Thread-free coroutines in C# 3.0
As I suspected, C# 3.0 has everything we need to accomplish a clone of WvCont
from WvStreams in C++. It took a bit of fiddling to figure it out, but the
final answer is simple and elegant.
The code below shows a ToAction() extension method that lets you convert
any iterator into an Action, so that anywhere a "normal" callback is
expected, you can provide a coroutine instead.

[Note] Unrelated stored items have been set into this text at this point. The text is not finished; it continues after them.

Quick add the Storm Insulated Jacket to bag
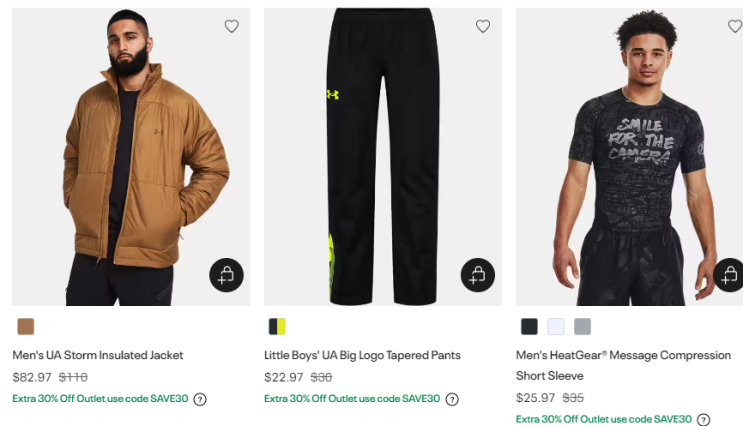 point(226,275)
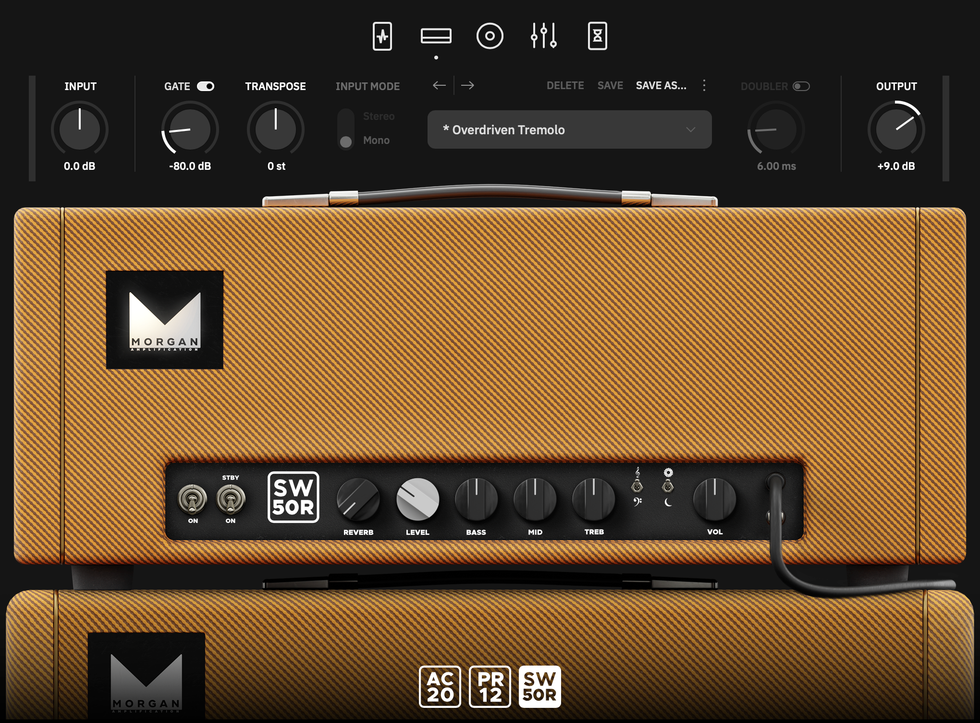Click the Save As preset button
The width and height of the screenshot is (980, 723).
[661, 86]
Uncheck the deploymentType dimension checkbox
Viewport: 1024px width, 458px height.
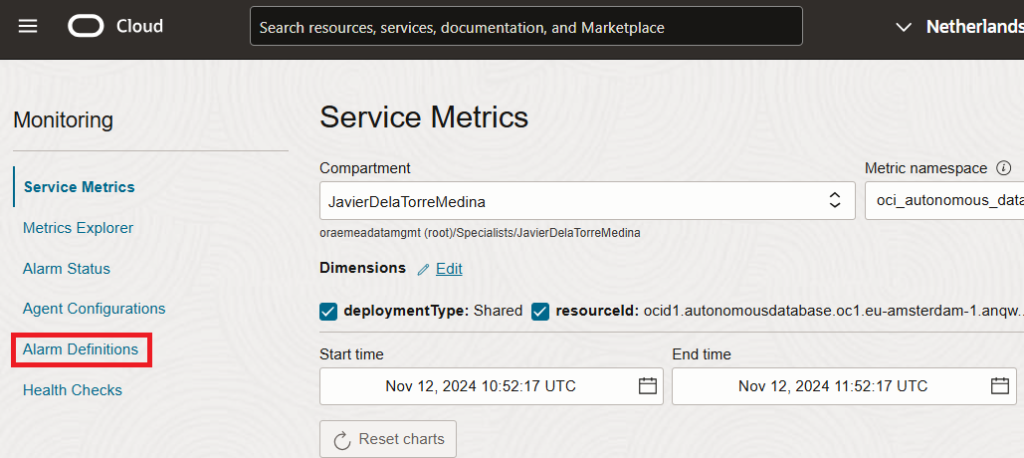pyautogui.click(x=328, y=311)
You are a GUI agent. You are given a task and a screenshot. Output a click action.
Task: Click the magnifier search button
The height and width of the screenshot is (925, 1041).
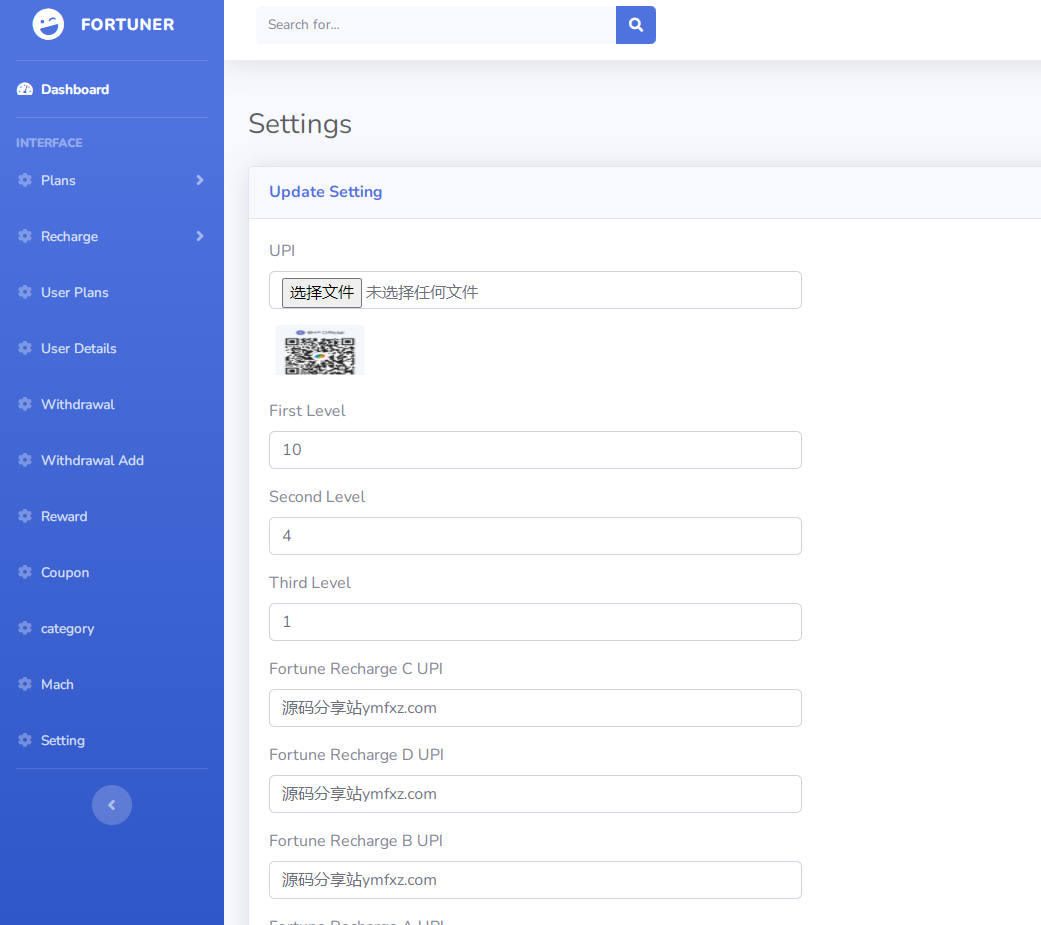click(635, 25)
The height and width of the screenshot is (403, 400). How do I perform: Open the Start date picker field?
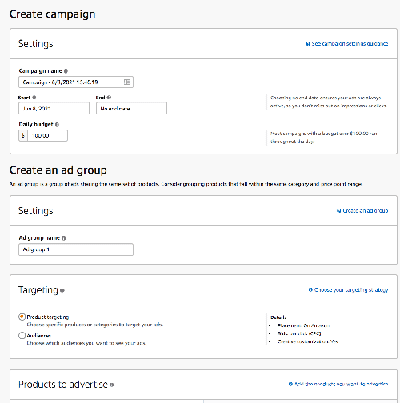click(x=54, y=108)
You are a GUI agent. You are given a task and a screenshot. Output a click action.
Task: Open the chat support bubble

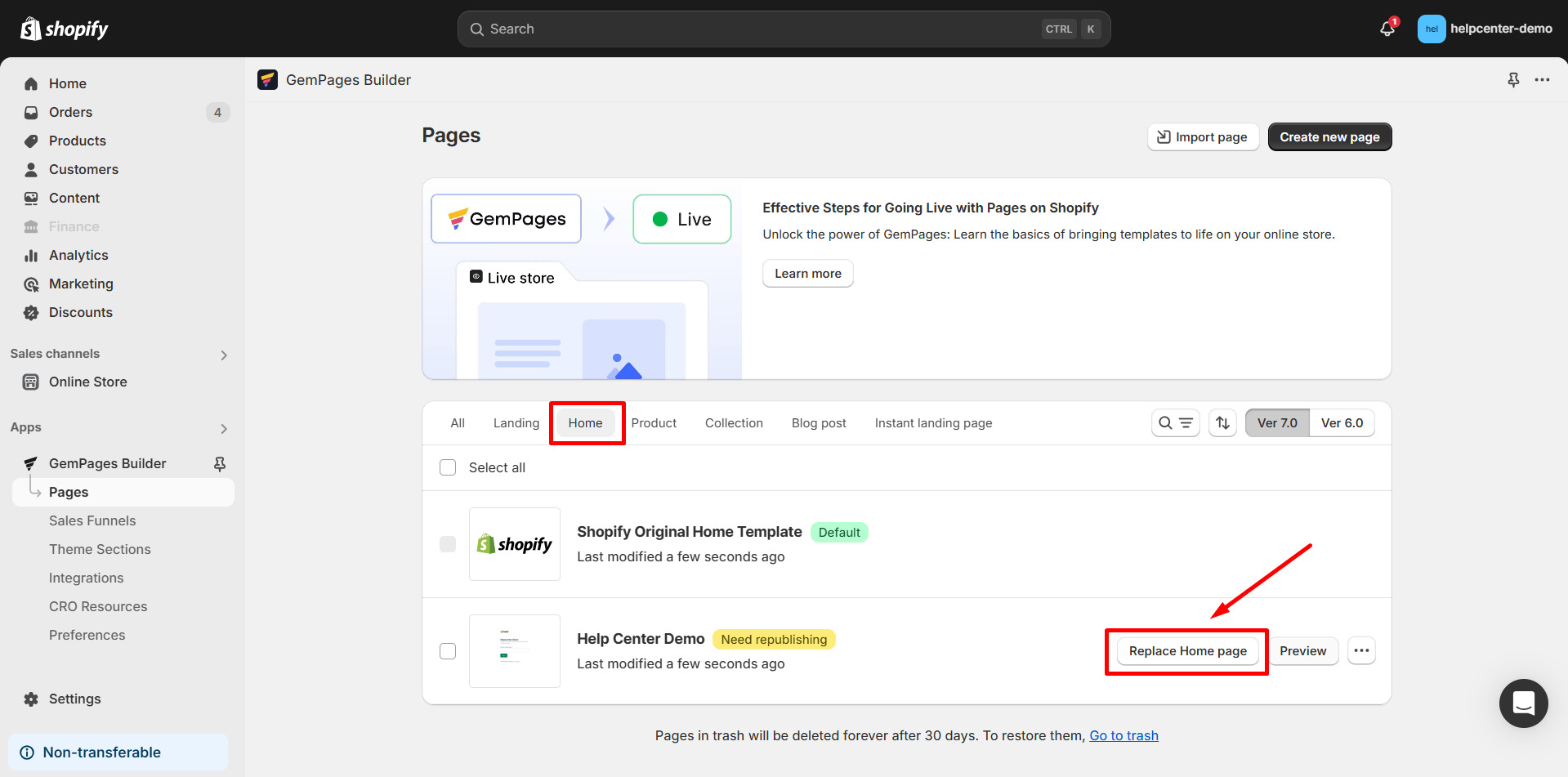pos(1523,703)
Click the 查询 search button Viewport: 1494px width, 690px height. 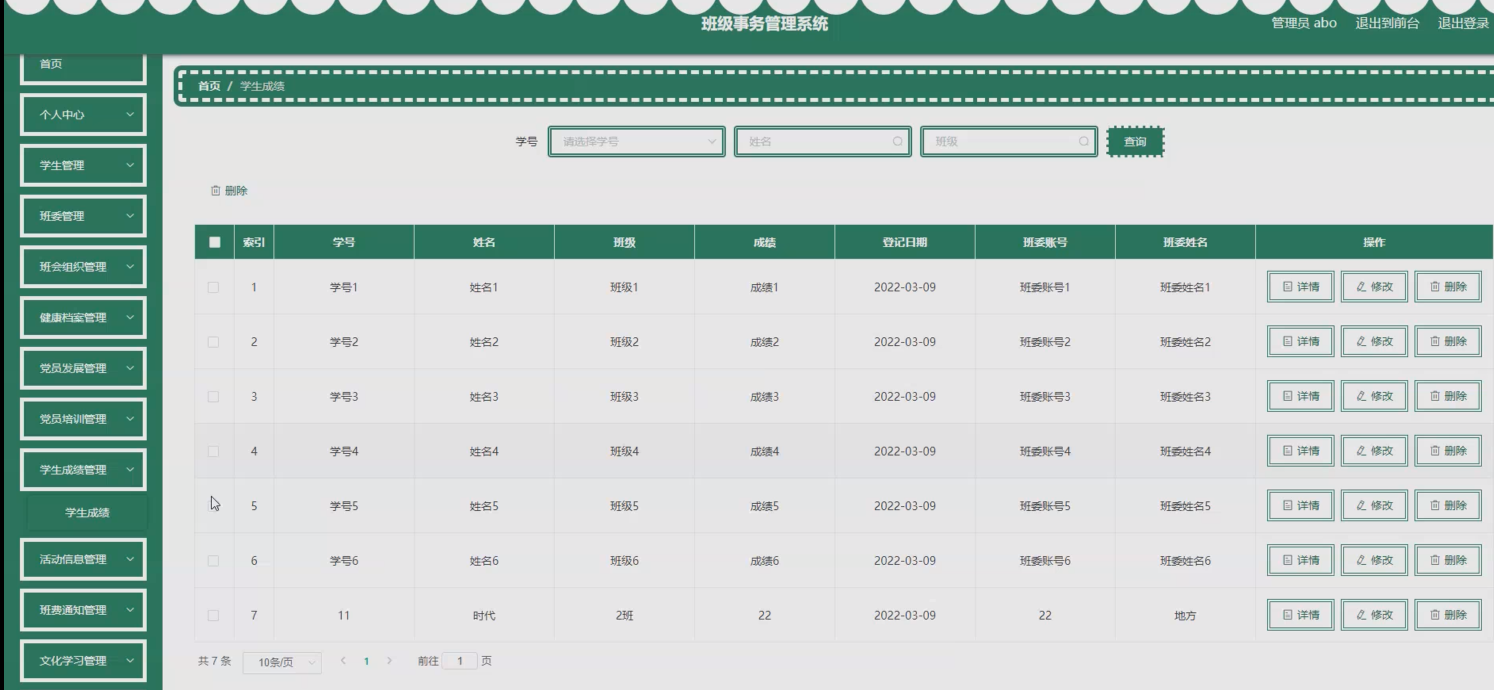click(x=1135, y=142)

We do some non-obvious tricks with variable scoping in ToAction(), but that
only has to be written once. The syntax for *using* it is simple.
using System;
using System.Collections;
using System.Linq;
public static class Example
{
public static Action ToAction(this IEnumerable aie)
{
bool must_reset = false;
IEnumerator ie = aie.GetEnumerator();
return new Action(delegate() {
if (must_reset)
ie = aie.GetEnumerator();
must_reset = !ie.MoveNext();
});
}
static IEnumerable demofunc(string prefix, int start, int end)
{
for (int i = start; i <= end; i++)
{
Console.WriteLine("{0}: {1}", prefix, i);
yield return null;
}
// falling through here is like an extra yield
}
public static void Main()
{
Action a1 = demofunc(" * ", 1, 3).ToAction();
Action a2 = demofunc(" * ", 100, 200).ToAction();
for (int i = 0; i < 10; i++)
{
a1();
a2();
}
}
}
And the output looks like this:
* : 1
* : 100
* : 2
* : 101
* : 3
* : 102
* : 103
* : 1
* : 104
* : 2
* : 105
* : 3
* : 106
* : 107
* : 1
* : 108
* : 2
* : 109
The above program requires Mono 1.2.6 or higher (compile
with "-langversion:linq") in Linux, or .NET 3.5 or higher in Windows.